When Kung et al. published their analysis of GPT-4’s performance on the United States Medical Licensing Examination in PLOS Digital Health in 2023, the result was both expected by AI researchers and disorienting for the medical establishment. GPT-4 did not merely pass. It scored above the average performance threshold for human examinees — without any medical fine-tuning, without access to clinical training data, and without the years of supervised practice that define human medical education.

The Examination and the Result

The USMLE is the three-step licensure examination required for physician practice in the United States. Step 1 and Step 2 CK test biomedical science foundations and clinical knowledge, respectively; Step 3 assesses independent medical decision-making. Passing scores require roughly 60% correct responses. Competitive performance for residency matching typically exceeds 230 on the 1-300 scale.

Kung et al. administered 350 publicly available USMLE questions across all three steps to GPT-4, GPT-3.5, and a series of specialized medical AI models. GPT-4 achieved scores between 72.4% and 86.7% across steps — comfortably above the passing threshold on all three and, on several step variants, at or above the mean human examinee performance. GPT-3.5 passed at the lower end of acceptable performance. Earlier models, including those specifically trained on medical text, did not pass.

Notably, GPT-4 also provided appropriate clinical justifications in its explanations. This is not a trivial observation: multiple-choice performance can be achieved through pattern matching, but the model’s ability to articulate reasoning that mapped to actual pathophysiological logic suggests something beyond surface-level memorization.

What the USMLE Actually Measures

The USMLE is designed to assess whether a physician candidate possesses the knowledge and reasoning necessary to practice medicine safely. It emphasizes clinical reasoning, diagnosis of undifferentiated presentations, pharmacological management, and recognition of emergency conditions. The examination is not a trivia test — it rewards integrative thinking across organ systems and patient contexts.

This makes GPT-4’s performance more significant than passing a fact-recall test would be. The model answered questions requiring multi-step reasoning: identifying the most likely diagnosis from a clinical vignette, selecting the most appropriate next step in management, or recognizing when a symptom cluster indicates a life-threatening emergency.

Implications for Clinical Decision Support

The study authors were careful to distinguish between examination performance and clinical deployment readiness. Passing the USMLE does not mean GPT-4 should be used unsupervised for clinical decision support. The exam does not test procedural skills, communication, the ability to integrate physical examination findings, or the judgment required when a patient deteriorates unexpectedly.

What it does suggest is that large language models have reached a level of medical knowledge representation sufficient to serve as sophisticated clinical reference tools.
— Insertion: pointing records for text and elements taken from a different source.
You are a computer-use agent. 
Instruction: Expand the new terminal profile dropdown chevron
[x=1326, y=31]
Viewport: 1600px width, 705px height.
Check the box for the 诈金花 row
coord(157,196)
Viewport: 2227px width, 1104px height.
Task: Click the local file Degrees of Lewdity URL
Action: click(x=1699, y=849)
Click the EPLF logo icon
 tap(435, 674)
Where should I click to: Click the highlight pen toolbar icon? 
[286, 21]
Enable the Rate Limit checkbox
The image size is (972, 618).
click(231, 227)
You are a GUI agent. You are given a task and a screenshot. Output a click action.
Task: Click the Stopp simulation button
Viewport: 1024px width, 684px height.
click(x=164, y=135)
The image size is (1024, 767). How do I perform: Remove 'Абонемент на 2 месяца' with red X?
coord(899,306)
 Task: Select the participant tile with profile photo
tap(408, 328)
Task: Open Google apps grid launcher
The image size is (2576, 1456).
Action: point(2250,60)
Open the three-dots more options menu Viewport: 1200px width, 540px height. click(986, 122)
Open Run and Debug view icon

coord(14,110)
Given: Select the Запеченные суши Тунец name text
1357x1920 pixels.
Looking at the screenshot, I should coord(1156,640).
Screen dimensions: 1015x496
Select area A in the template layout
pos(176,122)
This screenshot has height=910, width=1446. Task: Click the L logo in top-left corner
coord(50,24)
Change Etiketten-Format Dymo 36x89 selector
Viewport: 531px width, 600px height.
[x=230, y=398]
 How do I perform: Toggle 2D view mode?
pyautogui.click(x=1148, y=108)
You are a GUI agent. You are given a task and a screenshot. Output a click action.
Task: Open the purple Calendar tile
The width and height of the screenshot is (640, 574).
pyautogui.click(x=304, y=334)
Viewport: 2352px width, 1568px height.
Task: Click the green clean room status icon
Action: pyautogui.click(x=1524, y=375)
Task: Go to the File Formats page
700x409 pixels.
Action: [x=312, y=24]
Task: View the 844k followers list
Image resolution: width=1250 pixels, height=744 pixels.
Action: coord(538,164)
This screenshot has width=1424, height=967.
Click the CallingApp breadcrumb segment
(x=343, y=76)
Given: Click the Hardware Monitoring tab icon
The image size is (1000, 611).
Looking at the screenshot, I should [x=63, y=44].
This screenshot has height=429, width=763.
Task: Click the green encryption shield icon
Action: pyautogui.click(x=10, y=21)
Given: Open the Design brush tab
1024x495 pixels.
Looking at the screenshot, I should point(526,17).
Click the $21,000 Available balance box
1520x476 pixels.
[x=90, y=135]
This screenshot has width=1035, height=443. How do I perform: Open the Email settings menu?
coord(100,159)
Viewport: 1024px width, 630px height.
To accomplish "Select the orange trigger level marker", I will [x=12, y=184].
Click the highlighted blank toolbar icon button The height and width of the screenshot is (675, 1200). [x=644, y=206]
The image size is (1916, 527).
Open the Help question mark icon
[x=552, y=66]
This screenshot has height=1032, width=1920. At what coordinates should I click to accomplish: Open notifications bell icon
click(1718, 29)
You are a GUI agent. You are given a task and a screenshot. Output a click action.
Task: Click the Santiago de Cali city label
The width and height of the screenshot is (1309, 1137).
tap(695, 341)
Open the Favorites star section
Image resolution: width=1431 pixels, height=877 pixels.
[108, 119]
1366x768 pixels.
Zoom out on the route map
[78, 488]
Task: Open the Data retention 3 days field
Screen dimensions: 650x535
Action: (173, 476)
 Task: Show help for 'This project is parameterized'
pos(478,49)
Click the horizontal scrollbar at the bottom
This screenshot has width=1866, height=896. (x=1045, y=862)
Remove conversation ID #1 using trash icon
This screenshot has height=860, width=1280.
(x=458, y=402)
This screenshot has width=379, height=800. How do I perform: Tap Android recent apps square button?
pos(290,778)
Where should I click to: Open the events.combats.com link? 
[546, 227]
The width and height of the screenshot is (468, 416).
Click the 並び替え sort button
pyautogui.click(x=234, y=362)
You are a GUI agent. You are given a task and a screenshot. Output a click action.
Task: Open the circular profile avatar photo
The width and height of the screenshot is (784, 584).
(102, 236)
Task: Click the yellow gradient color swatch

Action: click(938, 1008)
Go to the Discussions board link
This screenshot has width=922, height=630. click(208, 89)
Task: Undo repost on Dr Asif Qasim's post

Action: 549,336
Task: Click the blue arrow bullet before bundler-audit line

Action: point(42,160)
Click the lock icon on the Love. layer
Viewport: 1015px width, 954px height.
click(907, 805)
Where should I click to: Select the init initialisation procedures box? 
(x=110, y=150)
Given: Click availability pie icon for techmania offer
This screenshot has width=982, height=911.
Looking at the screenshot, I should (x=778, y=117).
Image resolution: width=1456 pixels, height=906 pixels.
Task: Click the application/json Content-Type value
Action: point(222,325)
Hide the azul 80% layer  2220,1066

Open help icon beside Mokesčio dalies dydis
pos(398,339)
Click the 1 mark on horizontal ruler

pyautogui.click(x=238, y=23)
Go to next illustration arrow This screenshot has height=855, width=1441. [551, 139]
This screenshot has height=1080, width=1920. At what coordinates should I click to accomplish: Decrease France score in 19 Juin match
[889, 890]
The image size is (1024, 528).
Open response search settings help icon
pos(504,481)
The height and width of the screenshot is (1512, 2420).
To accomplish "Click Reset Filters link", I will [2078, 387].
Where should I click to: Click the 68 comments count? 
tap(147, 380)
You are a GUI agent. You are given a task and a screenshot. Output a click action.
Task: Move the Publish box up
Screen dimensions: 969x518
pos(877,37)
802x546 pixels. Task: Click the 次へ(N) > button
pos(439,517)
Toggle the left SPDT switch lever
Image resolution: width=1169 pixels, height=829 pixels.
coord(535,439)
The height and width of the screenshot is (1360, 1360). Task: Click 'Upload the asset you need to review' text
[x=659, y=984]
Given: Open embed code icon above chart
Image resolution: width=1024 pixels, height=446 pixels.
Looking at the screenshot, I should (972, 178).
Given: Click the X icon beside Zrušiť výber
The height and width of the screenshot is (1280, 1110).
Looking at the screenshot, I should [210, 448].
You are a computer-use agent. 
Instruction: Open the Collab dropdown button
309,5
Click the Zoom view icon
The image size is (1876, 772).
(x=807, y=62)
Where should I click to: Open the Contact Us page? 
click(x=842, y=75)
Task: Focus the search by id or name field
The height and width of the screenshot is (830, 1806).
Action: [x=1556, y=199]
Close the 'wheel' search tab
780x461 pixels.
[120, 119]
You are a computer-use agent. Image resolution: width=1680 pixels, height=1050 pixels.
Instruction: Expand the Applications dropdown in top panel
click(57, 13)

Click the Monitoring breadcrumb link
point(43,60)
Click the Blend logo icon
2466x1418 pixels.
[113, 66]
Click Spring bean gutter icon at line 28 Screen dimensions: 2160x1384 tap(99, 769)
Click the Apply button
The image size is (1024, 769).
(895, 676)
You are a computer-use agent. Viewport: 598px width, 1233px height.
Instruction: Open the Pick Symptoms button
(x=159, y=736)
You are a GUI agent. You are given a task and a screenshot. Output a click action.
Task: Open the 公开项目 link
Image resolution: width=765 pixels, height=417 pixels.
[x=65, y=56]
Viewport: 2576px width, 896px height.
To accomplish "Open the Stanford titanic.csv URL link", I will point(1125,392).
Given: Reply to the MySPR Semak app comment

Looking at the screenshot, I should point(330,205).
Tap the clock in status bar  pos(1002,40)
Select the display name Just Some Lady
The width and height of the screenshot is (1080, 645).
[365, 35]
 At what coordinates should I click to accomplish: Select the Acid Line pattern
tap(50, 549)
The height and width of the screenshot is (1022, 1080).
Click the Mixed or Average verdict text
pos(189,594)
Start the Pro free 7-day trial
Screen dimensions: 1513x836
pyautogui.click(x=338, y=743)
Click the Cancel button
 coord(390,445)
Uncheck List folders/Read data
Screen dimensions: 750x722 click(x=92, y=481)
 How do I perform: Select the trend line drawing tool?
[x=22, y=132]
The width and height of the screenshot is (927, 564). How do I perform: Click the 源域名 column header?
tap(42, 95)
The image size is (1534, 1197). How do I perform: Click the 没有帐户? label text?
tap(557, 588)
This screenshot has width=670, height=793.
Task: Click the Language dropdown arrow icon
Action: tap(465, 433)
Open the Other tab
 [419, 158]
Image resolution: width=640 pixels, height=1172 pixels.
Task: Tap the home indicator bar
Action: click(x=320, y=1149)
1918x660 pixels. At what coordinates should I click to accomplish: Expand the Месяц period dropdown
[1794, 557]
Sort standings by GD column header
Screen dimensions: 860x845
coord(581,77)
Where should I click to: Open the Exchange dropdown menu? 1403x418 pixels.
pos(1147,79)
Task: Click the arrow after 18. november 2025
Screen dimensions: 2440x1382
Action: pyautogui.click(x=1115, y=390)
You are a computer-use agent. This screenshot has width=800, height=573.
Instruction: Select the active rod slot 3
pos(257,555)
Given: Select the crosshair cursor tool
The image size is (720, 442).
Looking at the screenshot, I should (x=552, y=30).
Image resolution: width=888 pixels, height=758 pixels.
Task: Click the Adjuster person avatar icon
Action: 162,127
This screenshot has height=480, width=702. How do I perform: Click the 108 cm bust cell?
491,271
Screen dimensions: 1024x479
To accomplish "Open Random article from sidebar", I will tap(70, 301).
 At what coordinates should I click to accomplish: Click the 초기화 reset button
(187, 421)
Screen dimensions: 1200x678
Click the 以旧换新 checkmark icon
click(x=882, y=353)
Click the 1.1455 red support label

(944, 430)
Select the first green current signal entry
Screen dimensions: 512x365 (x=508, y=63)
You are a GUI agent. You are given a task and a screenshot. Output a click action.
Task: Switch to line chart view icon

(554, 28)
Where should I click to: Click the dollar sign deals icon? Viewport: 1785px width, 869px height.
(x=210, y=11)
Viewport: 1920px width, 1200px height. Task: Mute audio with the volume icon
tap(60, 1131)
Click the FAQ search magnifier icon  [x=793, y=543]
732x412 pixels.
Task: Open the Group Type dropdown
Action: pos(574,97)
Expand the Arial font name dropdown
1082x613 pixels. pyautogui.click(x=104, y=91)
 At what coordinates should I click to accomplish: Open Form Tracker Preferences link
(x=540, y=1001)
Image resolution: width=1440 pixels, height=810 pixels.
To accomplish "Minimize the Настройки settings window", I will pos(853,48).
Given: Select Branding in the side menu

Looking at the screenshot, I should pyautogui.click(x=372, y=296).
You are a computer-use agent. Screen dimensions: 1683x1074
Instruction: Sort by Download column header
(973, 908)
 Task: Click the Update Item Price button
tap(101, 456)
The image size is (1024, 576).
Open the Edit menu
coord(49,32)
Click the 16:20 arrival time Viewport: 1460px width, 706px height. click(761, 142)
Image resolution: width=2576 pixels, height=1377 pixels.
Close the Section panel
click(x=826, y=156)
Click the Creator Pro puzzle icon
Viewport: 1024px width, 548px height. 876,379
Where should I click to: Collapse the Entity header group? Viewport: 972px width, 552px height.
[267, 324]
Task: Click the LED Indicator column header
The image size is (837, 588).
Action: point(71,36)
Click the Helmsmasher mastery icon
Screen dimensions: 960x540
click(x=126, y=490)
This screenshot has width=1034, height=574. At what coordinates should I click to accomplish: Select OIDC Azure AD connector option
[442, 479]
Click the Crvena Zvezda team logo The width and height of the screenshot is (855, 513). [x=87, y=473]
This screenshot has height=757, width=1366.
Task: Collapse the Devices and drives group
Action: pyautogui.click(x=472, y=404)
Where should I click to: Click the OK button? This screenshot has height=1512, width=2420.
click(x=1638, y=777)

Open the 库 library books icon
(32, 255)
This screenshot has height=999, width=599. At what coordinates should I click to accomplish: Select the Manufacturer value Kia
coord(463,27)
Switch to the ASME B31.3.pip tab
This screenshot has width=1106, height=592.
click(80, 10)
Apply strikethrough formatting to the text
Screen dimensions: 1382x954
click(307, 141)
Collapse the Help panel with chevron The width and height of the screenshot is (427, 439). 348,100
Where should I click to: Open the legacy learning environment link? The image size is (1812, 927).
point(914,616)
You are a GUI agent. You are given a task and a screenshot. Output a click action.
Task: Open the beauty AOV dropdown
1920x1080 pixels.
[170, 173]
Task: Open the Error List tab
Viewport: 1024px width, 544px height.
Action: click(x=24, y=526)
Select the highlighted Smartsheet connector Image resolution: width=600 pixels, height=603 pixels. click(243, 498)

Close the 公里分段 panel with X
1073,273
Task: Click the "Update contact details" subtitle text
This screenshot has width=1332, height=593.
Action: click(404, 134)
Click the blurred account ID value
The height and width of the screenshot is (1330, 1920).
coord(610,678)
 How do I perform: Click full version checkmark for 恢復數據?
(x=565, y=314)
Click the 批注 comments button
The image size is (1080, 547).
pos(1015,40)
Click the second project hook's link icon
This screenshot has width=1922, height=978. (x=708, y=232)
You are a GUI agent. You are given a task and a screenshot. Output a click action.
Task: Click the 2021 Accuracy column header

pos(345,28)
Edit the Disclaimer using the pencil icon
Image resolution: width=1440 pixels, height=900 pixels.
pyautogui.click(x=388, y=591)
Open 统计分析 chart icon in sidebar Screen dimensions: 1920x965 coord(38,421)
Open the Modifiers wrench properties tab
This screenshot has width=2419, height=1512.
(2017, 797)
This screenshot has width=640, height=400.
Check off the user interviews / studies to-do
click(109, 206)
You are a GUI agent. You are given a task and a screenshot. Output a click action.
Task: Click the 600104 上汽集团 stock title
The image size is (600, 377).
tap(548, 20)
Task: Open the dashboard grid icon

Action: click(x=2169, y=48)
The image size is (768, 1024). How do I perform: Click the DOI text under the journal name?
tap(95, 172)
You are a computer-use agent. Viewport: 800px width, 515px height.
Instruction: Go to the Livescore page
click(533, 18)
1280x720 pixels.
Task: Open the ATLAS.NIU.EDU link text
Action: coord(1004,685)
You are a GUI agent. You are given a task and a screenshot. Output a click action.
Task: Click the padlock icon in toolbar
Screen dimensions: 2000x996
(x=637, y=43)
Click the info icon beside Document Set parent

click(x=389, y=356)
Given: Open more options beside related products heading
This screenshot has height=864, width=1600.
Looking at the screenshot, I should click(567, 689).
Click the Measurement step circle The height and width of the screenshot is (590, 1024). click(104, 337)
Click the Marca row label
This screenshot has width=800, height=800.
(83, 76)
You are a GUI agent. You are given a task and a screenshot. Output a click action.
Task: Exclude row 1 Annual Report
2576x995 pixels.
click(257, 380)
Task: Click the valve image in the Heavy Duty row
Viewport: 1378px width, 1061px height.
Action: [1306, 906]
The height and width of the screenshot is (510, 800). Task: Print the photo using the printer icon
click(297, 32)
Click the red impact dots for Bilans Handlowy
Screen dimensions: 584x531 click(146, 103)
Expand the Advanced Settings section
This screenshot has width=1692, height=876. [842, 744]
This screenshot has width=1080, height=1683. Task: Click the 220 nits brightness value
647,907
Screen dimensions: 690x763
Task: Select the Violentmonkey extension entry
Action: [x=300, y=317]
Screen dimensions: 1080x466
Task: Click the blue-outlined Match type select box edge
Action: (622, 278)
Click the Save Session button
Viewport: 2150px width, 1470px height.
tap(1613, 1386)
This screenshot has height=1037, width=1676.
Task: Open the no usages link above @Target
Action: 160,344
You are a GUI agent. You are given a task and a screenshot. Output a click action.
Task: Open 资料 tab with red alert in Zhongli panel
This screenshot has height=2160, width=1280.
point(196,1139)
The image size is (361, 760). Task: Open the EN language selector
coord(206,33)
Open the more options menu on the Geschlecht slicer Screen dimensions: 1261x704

The practical question shifts from whether these models know medicine to how they should be integrated into clinical workflows, with what safeguards, and under what regulatory framework.

GPT-4 scored 72-87% on USMLE steps, above the passing threshold on all three
Performance exceeded mean human examinee scores on several step variants
GPT-3.5 passed at the lower margin; earlier specialized medical models did not pass
The model provided anatomically and pathophysiologically coherent reasoning explanations

What Remains Unresolved

Examination performance does not predict clinical performance. Medicine practiced on real patients involves ambiguity, incomplete information, physical findings, patient preferences, and liability — none of which appear in a multiple-choice vignette. There is also the question of hallucination: GPT-4 can produce confident, well-reasoned, and entirely incorrect answers. In a clinical context, a confident error is potentially more dangerous than acknowledged uncertainty.

Regulatory pathways for LLM-based clinical decision support tools remain nascent. The FDA’s Software as a Medical Device framework applies to certain AI applications, but the parameters for evaluating general-purpose LLMs in clinical contexts have not been fully articulated. This is an active area of policy development that will shape how and when tools like GPT-4 can be formally deployed in healthcare.

Key Takeaway

GPT-4’s above-average USMLE performance marks a genuine inflection point: large language models now possess sufficient medical knowledge to serve as serious clinical reasoning tools, though examination success does not resolve the harder questions of safe deployment, hallucination risk, and regulatory oversight.

Sources

Kung TH, et al. Performance of ChatGPT on USMLE: Potential for AI-assisted medical education using large language models. PLOS Digital Health. 2023;2(2):e0000198. doi:10.1371/journal.pdig.0000198

Medical Disclaimer: This article is for informational purposes only and does not constitute medical advice. Large language models described here are not approved medical devices and should not be used for clinical decision-making without appropriate oversight by qualified medical professionals.